Non contente d’une révolution de formes en corrélation avec les technologies de modélisation et d’impression 3D, elle se base sur une approche théorique qui fait radicalement basculer le design dans le champ scientifique. Dans son optique il ne s’agit plus simplement de travailler en s’inspirant de la nature, mais avec la nature voir à la place de la nature. Ce qu’elle assume entièrement d’ailleurs. Lorsqu’on commence à concevoir avec de la matière vivante telle que des bactéries comment ne pas se l’imaginer ? C’est ainsi que dans son laboratoire de recherche en design au MIT, on rencontre des stocks de chitine sous forme de carapaces de crevettes, des vers à soie qui travaillent avec des imprimantes 3D, des cultures de bactéries sous formes de bio-vêtements et bien d’autres. Sous leurs dehors de science-fiction, ces créations méritent qu’on s’y intéresse pour leur fondement purement expérimental tout autant que pour l’univers entre création futuriste et science dans lequel évoluent la designer et sa nouvelle pratique du design.

Neri Oxman 2013 Kathryn M. O’Neill , Spectrum, MIT.

Neri Oxman, copyright 2013, Kathryn M. O’Neill , Spectrum, MIT.

« Quitter l’ère de la machine pour une ère de symbiose »

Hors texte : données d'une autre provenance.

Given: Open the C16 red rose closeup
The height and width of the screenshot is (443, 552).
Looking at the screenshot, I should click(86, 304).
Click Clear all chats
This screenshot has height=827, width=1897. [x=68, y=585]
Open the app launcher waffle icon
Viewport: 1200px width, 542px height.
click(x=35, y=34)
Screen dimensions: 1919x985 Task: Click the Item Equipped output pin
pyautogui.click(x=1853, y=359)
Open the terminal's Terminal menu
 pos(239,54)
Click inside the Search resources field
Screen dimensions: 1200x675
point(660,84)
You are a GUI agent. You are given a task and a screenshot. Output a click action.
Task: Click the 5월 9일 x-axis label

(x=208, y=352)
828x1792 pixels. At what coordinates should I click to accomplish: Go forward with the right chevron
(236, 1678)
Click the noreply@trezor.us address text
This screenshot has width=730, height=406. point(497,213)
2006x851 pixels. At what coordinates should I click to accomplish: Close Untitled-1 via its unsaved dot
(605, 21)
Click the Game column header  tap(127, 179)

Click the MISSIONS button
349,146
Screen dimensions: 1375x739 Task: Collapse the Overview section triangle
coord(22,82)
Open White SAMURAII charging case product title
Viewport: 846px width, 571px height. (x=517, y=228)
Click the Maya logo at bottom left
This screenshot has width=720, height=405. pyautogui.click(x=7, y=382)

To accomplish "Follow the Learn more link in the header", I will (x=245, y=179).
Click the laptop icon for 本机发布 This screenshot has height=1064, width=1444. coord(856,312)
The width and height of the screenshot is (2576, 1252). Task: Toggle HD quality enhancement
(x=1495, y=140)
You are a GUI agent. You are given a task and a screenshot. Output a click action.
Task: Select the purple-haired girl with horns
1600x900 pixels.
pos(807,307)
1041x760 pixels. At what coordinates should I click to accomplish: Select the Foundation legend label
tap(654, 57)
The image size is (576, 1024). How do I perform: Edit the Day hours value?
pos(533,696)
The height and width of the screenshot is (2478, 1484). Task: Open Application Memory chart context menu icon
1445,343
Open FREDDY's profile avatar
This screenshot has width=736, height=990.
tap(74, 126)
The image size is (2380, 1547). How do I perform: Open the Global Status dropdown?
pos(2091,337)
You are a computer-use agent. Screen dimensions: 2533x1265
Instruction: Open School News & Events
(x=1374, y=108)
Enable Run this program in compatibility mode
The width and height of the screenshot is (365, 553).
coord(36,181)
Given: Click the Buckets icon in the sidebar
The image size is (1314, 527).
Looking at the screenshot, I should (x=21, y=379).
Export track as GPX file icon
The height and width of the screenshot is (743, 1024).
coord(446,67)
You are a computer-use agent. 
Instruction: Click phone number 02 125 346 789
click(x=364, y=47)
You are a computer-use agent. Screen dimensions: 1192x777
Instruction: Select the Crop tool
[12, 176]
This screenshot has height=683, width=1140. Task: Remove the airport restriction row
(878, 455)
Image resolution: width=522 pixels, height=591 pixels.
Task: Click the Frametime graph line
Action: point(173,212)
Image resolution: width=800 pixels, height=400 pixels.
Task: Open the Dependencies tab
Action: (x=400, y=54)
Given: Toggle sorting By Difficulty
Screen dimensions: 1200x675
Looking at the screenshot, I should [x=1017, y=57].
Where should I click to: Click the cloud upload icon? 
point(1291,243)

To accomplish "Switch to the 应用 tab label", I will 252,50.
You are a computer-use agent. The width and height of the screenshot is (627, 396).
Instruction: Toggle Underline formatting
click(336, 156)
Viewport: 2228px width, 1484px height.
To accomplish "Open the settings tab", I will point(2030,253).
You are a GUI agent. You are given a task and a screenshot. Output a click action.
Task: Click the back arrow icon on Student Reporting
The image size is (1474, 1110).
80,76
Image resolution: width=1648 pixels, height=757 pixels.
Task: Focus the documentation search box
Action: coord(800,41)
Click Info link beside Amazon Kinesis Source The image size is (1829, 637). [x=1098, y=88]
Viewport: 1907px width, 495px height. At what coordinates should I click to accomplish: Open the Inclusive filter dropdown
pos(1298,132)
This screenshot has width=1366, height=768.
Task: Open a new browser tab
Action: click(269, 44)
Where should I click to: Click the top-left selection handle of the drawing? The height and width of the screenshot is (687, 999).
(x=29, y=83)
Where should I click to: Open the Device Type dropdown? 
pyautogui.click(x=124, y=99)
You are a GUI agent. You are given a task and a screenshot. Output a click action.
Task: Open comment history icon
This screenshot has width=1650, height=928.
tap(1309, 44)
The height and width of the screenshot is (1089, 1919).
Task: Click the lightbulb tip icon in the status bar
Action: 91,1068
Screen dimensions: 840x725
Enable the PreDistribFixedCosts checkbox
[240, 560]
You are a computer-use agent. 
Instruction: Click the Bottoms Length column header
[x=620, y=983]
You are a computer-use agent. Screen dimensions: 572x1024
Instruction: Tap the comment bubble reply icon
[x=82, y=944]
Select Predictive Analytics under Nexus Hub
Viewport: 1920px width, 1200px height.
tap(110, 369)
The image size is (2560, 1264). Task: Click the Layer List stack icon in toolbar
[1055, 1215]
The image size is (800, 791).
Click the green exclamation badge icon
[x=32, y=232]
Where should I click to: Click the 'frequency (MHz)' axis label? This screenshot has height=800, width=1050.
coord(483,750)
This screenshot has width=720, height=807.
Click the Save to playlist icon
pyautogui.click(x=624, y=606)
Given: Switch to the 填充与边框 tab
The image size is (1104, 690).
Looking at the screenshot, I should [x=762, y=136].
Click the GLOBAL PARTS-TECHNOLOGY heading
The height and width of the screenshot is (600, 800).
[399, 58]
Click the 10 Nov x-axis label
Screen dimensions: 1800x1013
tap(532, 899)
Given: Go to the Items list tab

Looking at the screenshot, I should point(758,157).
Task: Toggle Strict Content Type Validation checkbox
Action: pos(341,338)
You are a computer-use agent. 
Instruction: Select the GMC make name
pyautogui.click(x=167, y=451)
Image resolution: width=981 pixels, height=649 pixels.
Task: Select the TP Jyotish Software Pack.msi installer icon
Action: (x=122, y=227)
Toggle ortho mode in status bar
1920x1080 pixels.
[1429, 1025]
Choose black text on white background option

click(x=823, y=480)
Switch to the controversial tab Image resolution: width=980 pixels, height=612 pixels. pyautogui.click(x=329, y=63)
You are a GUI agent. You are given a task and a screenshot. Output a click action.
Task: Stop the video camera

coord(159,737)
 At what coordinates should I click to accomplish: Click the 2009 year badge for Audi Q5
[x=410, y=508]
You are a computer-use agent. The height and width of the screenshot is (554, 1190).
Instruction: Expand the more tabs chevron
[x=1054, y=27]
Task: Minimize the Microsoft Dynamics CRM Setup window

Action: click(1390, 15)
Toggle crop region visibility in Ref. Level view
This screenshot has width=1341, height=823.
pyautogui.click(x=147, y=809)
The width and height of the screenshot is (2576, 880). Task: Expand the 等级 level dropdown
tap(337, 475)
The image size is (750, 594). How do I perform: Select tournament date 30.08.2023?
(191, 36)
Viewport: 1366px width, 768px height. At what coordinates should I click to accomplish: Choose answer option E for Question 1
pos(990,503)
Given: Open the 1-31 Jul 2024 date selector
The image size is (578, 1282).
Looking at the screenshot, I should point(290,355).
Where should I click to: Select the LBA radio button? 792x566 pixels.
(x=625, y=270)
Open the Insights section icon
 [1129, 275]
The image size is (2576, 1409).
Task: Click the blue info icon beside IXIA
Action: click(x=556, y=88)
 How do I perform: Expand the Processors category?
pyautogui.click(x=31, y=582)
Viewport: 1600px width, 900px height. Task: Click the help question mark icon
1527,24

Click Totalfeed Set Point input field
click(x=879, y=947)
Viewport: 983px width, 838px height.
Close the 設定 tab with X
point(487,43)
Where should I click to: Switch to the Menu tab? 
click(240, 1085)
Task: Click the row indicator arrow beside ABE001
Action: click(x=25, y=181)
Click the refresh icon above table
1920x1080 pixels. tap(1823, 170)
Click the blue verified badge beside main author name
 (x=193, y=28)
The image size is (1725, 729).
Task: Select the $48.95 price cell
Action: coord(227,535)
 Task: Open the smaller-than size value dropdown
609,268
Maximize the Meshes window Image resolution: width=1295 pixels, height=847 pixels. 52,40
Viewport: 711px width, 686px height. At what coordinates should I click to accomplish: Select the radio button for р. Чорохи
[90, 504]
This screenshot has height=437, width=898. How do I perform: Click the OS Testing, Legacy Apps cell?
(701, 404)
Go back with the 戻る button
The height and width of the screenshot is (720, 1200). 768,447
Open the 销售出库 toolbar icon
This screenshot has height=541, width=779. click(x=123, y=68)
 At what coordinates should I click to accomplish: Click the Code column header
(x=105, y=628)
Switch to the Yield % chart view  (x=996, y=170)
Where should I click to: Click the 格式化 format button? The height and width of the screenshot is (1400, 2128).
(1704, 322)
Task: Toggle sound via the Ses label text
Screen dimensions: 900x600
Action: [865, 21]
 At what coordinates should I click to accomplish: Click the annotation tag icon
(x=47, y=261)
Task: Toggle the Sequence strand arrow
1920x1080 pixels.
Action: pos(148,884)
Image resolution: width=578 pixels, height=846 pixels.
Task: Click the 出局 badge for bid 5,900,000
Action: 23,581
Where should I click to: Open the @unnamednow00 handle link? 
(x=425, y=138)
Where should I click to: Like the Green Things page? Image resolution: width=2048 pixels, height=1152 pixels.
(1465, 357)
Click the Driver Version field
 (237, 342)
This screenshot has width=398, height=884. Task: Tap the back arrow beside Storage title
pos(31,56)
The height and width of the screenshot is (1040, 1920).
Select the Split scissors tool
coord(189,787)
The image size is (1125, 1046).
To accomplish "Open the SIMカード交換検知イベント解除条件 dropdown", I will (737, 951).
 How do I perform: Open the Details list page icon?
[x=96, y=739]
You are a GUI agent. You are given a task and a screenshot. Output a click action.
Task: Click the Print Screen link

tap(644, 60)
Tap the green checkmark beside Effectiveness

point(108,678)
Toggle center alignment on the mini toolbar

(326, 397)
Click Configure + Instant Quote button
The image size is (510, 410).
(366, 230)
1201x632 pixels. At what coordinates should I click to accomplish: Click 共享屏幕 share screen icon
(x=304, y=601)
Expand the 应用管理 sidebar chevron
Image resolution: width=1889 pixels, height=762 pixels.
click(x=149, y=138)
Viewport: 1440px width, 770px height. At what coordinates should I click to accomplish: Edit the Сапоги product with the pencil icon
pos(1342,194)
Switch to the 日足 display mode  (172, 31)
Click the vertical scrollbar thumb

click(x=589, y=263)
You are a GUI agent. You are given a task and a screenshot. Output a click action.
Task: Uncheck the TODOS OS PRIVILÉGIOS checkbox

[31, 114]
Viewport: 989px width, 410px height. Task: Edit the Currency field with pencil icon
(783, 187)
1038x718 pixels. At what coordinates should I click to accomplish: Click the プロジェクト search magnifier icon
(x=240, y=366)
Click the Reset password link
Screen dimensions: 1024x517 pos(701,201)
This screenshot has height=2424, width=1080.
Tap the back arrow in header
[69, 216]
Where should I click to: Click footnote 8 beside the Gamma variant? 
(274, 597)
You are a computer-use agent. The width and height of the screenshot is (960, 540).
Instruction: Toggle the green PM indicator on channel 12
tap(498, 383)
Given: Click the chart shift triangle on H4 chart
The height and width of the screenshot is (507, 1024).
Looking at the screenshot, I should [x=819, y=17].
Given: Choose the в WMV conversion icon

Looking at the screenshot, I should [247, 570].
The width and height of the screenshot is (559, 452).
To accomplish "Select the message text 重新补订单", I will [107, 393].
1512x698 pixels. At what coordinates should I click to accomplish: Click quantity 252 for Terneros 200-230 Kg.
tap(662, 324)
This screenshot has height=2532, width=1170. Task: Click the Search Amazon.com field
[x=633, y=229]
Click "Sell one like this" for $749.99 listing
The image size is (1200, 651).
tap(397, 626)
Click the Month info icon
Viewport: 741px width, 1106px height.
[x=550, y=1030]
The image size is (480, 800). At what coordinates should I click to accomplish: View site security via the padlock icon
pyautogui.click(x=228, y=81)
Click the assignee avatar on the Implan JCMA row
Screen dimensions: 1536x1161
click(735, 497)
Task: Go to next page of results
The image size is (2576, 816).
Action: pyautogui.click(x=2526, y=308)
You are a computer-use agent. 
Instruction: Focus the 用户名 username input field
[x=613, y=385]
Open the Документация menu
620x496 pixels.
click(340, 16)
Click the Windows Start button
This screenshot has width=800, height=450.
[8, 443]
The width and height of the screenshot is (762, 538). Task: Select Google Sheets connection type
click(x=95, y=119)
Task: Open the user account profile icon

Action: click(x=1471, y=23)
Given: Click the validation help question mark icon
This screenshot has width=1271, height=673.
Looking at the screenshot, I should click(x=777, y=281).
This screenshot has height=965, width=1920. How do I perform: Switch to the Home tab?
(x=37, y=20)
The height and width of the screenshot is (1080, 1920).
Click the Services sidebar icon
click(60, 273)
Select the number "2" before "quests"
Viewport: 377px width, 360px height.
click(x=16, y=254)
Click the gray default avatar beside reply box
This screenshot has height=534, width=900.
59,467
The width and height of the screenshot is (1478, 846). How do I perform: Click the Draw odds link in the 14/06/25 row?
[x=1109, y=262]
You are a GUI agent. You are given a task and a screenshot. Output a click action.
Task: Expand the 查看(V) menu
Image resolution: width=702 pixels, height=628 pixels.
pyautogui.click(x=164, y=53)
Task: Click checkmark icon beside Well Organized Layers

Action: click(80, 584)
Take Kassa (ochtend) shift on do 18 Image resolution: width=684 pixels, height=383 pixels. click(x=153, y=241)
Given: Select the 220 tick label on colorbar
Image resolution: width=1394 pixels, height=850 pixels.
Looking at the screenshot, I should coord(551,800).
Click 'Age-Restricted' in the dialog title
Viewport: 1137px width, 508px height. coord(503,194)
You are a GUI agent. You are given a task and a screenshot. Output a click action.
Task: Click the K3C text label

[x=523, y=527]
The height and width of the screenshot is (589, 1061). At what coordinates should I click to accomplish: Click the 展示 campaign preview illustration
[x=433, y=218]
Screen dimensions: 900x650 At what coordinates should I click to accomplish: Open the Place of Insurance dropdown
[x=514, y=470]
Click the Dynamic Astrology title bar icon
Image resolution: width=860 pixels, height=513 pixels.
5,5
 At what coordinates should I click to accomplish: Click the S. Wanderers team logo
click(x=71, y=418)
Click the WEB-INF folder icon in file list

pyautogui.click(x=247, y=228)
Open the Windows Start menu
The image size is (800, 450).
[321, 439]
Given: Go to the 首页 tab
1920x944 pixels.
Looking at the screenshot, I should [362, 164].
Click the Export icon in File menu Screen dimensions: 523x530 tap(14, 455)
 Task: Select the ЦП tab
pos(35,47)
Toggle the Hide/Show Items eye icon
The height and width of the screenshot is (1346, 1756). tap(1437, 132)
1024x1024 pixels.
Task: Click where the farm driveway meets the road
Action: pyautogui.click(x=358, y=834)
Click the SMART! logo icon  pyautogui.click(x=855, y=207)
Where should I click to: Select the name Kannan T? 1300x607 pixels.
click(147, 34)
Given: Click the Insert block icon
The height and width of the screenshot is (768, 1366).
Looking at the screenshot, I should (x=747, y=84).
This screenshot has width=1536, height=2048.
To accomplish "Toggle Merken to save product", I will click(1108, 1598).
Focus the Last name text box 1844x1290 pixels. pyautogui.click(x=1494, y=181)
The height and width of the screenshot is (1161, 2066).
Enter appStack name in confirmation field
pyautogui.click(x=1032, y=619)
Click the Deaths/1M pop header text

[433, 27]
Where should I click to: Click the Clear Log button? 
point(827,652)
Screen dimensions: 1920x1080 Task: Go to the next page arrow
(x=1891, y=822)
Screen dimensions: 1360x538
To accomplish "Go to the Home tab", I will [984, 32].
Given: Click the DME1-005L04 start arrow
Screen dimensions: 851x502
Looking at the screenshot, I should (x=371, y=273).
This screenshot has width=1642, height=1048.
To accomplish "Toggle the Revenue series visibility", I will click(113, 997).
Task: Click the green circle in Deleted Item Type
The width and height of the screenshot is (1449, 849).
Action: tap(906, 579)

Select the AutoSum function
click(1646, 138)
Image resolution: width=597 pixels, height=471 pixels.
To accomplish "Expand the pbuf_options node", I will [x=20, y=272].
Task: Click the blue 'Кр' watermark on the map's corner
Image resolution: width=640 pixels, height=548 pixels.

Il n’y a pas que la forme qui est organique chez Neri Oxman. L’axe majeur de son travail est théorique : imaginer une nouvelle manière de concevoir. Les logiciels permettent d’appréhender plus facilement la grande complexité du vivant et de la matière, et donc de repenser totalement l’intrication des matériaux, avec de nouvelles finalités écologiques. Elle s’intéresse tout particulièrement à l’idée d’un processus de fabrication inspiré de la nature : la croissance.  Dépasser l’assemblage simple d’éléments qui donne un objet (ou un bâtiment, car elle relie aussi la micro à la macro échelle), pour arriver à une forme de développement synergique de l’élément souhaité. Elle affirme ainsi vouloir « quitter l’ère des machines, pour une ère de symbiose » dans son Ted Talks d’octobre 2015. Ce qui est notamment permis par les nouveaux logiciels de plus en plus accessibles et qui donnent un pouvoir nouveau à la designer.

Modèle Mushtari. Image: Paula Aguilera and Jonathan Williams.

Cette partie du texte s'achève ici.